MARICARMEN GARCÍA – INSITU DIARIO
Crecimos en un país que, no hacía muchos años, había salido de una dictadura y al que se le vendió la magia de la libertad, el progreso y el futuro idílico en un marco democrático. A principios de los años 70 se empezó a crear la comúnmente conocida como clase media, hasta entonces inexistente. Con el paso del tiempo, el mundo de la digitalización y el desarrollo tecnológico, además de los cambios en la situación política del país, auguraban años de evolución y abundancia. Una sociedad que no había tenido muchas posibilidades de formación ahora empezaba a estudiar, a abrirse paso a un empleo digno y a conseguir sus sueños. Y en medio de esa fantasía nacimos los millenials.
Tuvimos una infancia engañosa que parecía vaticinar el futuro cuento de hadas que nos habían contado. «Seréis los líderes del futuro», era el pan de cada día en la escuela. Nos animaron a perseguir nuestros sueños, porque seríamos capaces de todo. Viajaríamos de una punta a otra del mundo en menos de un día y formaríamos parte de una sociedad que nunca antes se había conocido. Seríamos lo que quisiéramos ser.
Nos llamaron los nativos digitales, pero casi se nos podría comparar con los nativos americanos en las Guerras Indias, que fueron casi aniquilados por los colonos europeos. Nosotros lo fuimos por una sociedad ilusa, que, cegada por el gran proyecto del mañana, dejó de lado a sus descendientes.
Nos dijeron que viviríamos mejor que nuestros padres y nos hemos encontrado un planeta decrépito con una crisis medioambiental vertiginosa y con un déficit económico bastante superior al que podríamos haber imaginado en nuestras peores pesadillas.
Somos los mejor formados de la historia y solo hemos podido acceder a los trabajos más precarios, habiendo estudiado una media de dos idiomas y tres másteres por persona.
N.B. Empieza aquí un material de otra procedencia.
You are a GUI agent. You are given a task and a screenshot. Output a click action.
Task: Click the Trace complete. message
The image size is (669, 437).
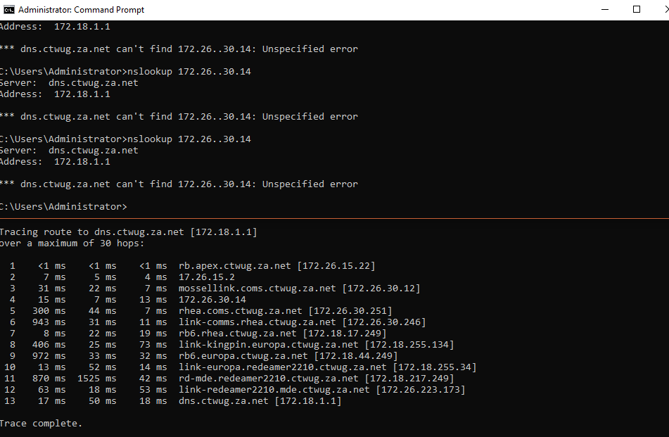tap(41, 424)
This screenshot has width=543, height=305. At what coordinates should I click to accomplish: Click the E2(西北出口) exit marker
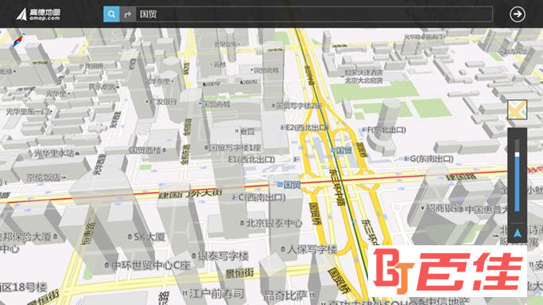click(304, 127)

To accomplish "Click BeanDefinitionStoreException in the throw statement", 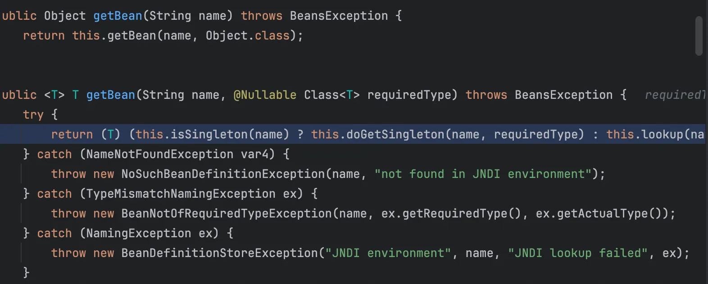I will (x=219, y=253).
Apenas hemos encontrado trabajo a 2.000 km de nuestros hogares. Enfermeros en Gran Bretaña, científicos en Estados Unidos, y en el caso más cercano, maestros como barrenderos. Hemos sido los conejillos de indias en las manos de una sociedad que avanzaba a tientas.
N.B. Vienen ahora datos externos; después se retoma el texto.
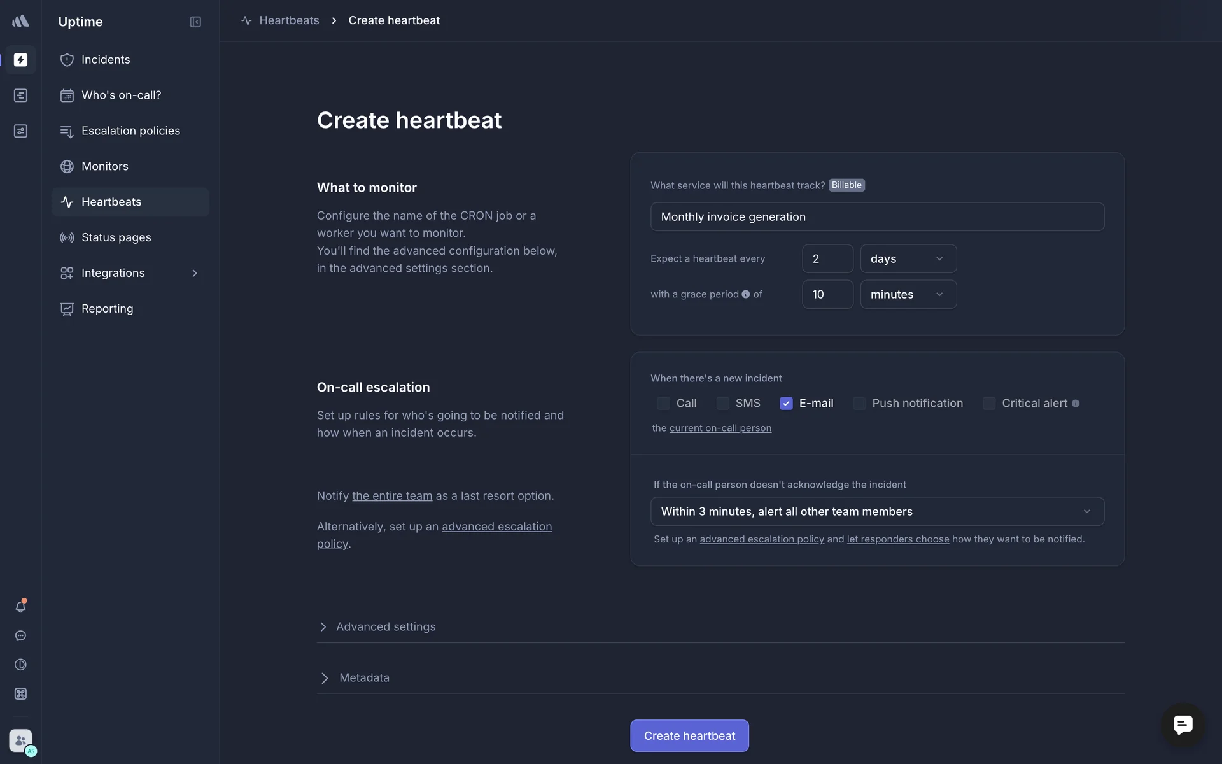Open the current on-call person link
1222x764 pixels.
click(x=720, y=428)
Nos han llamado ninis, pero la gran mayoría de nosotros ha trabajado y estudiado al mismo tiempo durante casi toda su vida. Hemos perdido toda nuestra juventud estudiando una carrera de la que nunca trabajaremos. Hemos pospuesto nuestra independencia en busca de una mejor situación y una oportunidad que nunca llegará.
No tenemos nada, salvo la posibilidad de conseguir un sueldo de 600 euros o matarnos a opositar y seguir aplazando nuestro mañana y el de nuestros descendientes. Nuestro futuro está en el aire, si el calentamiento global y la contaminación nos lo permiten.
Como dice Amaral en su canción El blues de una generación perdida, «dices que yo no he combatido en un millón de guerras«, pero es justo eso lo que he estado haciendo durante toda mi vida.
No somos la generación perdida: somos la generación que salvará este mundo y tenemos una gran responsabilidad a nuestras espaldas, no defraudar.